Auch für Ulli Bäer war der Tod Danzers ein tiefer Einschnitt, über 14 Jahre lang haben sie gemeinsam musikalisch gearbeitet. Die Musik von "Austria 3" nimmt auch heute noch einen großen Stellenwert im Schaffen Bäers ein, der in den neun Jahren von "Austria 3" nicht nur Gitarrist, sondern auch der Kapellmeister der Formation war. Seit über fünf Jahren hat er sich mit Gary Lux, Harald Fendrich (der Bruder von Rainhard) und Harry Stampfer als "Wir 4" zusammengetan. "Wir versuchen, das Liedgut von 'Austria 3' in demütiger, aber doch auf eigene Art und Weise zu pflegen und zu interpretieren", erklärt Bäer. Deshalb werden die Zuhörer bei den beiden Konzerten in Roth und Regensburg auch ausschließlich Titel von "Austria 3" hören.

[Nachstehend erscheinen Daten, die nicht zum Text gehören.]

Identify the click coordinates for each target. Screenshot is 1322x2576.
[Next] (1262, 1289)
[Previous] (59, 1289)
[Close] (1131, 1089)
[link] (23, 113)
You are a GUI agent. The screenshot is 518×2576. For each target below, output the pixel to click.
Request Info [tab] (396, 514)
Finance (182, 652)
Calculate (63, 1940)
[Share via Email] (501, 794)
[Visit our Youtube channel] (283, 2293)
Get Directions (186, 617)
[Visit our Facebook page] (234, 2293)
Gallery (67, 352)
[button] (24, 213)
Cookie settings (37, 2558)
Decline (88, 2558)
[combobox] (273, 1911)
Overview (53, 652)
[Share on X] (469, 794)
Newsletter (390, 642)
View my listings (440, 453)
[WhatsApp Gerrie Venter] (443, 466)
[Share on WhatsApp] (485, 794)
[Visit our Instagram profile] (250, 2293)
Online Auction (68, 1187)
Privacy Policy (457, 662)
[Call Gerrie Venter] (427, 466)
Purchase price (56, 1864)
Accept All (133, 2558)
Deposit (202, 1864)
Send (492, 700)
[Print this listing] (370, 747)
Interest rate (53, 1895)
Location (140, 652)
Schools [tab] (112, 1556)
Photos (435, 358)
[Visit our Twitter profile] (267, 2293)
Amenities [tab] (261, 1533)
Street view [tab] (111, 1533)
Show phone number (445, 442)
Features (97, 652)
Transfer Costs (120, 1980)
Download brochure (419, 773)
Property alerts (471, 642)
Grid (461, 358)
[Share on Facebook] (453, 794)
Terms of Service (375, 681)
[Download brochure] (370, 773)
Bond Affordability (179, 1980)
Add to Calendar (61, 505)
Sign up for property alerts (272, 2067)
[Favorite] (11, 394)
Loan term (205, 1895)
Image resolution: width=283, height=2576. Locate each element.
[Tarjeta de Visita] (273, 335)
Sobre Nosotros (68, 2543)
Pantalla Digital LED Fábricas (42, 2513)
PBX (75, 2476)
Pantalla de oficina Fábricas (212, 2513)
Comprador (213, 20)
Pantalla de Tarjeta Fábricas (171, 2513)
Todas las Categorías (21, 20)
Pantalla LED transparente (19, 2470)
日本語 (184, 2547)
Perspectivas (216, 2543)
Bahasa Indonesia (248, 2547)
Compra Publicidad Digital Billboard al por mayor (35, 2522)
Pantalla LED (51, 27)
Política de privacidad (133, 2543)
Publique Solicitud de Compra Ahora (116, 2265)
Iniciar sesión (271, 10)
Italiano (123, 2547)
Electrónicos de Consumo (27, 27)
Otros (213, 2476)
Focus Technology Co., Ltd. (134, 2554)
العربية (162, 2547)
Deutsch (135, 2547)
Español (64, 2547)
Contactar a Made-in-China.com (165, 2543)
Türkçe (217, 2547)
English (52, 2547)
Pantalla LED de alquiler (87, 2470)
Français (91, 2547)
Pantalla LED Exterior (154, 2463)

Kann sich Bäer eigentlich den Erfolg von "Austropop" in Deutschland, besonders in Bayern erklären? "Naja, von der Sprachmelodie sind wir ziemlich ähnlich, da stimmt einfach die Chemie!" Auch wenn manche Medien in Österreich schon das Ende des "Austropop" heraufbeschworen hätten, müsse man in der Realität erkennen, dass alles immer noch sehr gut funktioniere. "Das Publikum bestimmt, was gut ist und was ihm gefällt. Das ist bei Euch in Bayern sicher auch nicht anders", denkt Bäer. Der Austropop sei ein Lied- und Kulturgut, das man pflegen sollte.

Ob es jemals wieder so etwas wie "Austria 3" geben wird? "Ich mag das gar nicht in Frage stellen, aber bislang war das schon etwas Einzigartiges!" Es sei ja auch für viele überraschend gewesen, dass es mit den drei "Alpha-Tieren" Danzer, Fendrich und Ambros überhaupt und dann noch so lange geklappt habe. Bäer: "Die neun Jahre mit 'Austria 3' war die bisher schönste musikalische Zeit in meinem Leben!" Den Gitarristen können die Fans übrigens im Jahr 2018 noch mehrmals in Deutschland erleben, denn im Herbst ist er mit Gert Steinbäcker ("Das erste S von STS") in Bamberg, Würzburg, Nürnberg und München auf Tour.